This is the command:

python .\summarize_web_or_text.py https://en.wikipedia.org/wiki/Natural-language_understanding

This is the output:

len(raw_text): 21912
# Chunks:  5

Summary of chunk 1:
-----
Natural-language understanding (NLU) is a subtopic of natural-language processing in artificial intelligence that deals with machine reading comprehension. This section of the text document discusses the importance of donations to Wikipedia and encourages readers to donate, providing them with various payment methods. It also explains the benefits of making a recurring donation and provides information about the Wikimedia Foundation, a nonprofit, tax-exempt organization.

Summary of chunk 2:
-----
This section discusses the history of natural-language understanding, a field of artificial intelligence that deals with machine reading comprehension.
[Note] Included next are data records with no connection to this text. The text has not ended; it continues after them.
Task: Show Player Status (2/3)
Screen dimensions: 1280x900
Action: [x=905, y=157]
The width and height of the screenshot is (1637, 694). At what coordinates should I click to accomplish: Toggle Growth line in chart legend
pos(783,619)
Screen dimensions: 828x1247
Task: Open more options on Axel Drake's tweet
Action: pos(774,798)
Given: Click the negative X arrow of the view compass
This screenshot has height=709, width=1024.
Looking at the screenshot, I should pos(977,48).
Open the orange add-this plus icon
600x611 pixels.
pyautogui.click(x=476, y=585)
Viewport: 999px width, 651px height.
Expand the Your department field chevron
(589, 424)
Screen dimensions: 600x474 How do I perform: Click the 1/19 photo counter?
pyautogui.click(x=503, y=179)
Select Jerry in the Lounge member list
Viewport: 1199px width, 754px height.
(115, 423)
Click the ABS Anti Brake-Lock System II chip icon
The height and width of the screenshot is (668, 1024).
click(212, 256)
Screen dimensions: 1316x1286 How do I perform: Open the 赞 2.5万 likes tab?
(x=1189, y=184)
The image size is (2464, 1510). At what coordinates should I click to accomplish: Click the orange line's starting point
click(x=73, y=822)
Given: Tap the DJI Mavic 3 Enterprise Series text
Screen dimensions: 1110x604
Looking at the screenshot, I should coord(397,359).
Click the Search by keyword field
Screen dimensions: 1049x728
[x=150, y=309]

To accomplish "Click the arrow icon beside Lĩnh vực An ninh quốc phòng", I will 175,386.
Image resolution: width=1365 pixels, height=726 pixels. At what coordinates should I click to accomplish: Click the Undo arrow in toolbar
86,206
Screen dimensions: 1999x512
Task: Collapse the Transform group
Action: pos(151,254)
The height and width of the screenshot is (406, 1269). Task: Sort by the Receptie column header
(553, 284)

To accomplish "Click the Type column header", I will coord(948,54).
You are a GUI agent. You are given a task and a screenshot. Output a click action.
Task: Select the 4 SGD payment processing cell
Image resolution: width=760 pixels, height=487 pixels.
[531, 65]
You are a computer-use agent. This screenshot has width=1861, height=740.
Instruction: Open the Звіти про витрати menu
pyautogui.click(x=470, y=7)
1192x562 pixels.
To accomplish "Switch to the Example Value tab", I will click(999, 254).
It begins with the 1964 program STUDENT, written by Daniel Bobrow for his PhD dissertation, and the 1965 program ELIZA, written by Joseph Weizenbaum. It then covers Roger Schank's conceptual dependency theory from 1969, William A. Woods' augmented transition network from 1970, and Terry Winograd's SHRDLU from 1971. It also mentions the natural language processing group at SRI International in the 1970s and 1980s, and the IBM Watson from the third millennium. The scope and context of natural-language understanding is discussed, with examples of applications ranging from simple commands issued to robots to the full comprehension of newspaper articles.

Summary of chunk 3:
-----
This section discusses the development of natural language processing (NLP) systems, which are used to process and understand natural language. It outlines the components and architecture of such systems, which include a lexicon, parser, grammar rules, and semantic theory. It also discusses the challenges of context management and the trade-offs between different semantic theories. Finally, it mentions some related topics, such as computational semantics, discourse representation theory, and information extraction.

Summary of chunk 4:
-----
This section provides a brief history of Artificial Intelligence (AI), including a discussion of various milestones in the development of AI, such as Daniel Bobrow's PhD thesis, Machines Who Think by Pamela McCorduck, and Roger Schank's 1969 conceptual dependency parser. It also covers topics such as natural language processing, text processing, text analysis, and semantic role labeling. Additionally, the section mentions various language resources, datasets, and corpora that are used in AI research.

Summary of chunk 5:
-----
This section of the text document provides an overview of various natural language processing technologies, such as Google Ngram Viewer, WordNet, Automatic Identification and Data Capture, Speech Recognition, Speech Segmentation, Speech Synthesis, Natural Language Generation, Optical Character Recognition, Topic Model, Document Classification, Latent Dirichlet Allocation, Pachinko Allocation, Computer-Assisted Reviewing, Automated Essay Scoring, Concordancer, Grammar Checker, Predictive Text, Spell Checker, Syntax Guessing, Natural Language User Interface, Chatbot, Interactive Fiction, Question Answering, Virtual Assistant, Voice User Interface, and Natural Language Toolkit spaCy. It also provides information about the Creative Commons Attribution-ShareAlike License 3.0 and the Terms of Use and Privacy Policy.

Overall summary
-----
This text document covers the topics of natural-language understanding, natural-language processing, artificial intelligence, and various natural language processing technologies. It discusses the importance of donations to Wikipedia, the history of NLU, the components and architecture of NLP systems, the development of AI, and the Creative Commons Attribution-ShareAlike License 3.0 and the Terms of Use and Privacy Policy.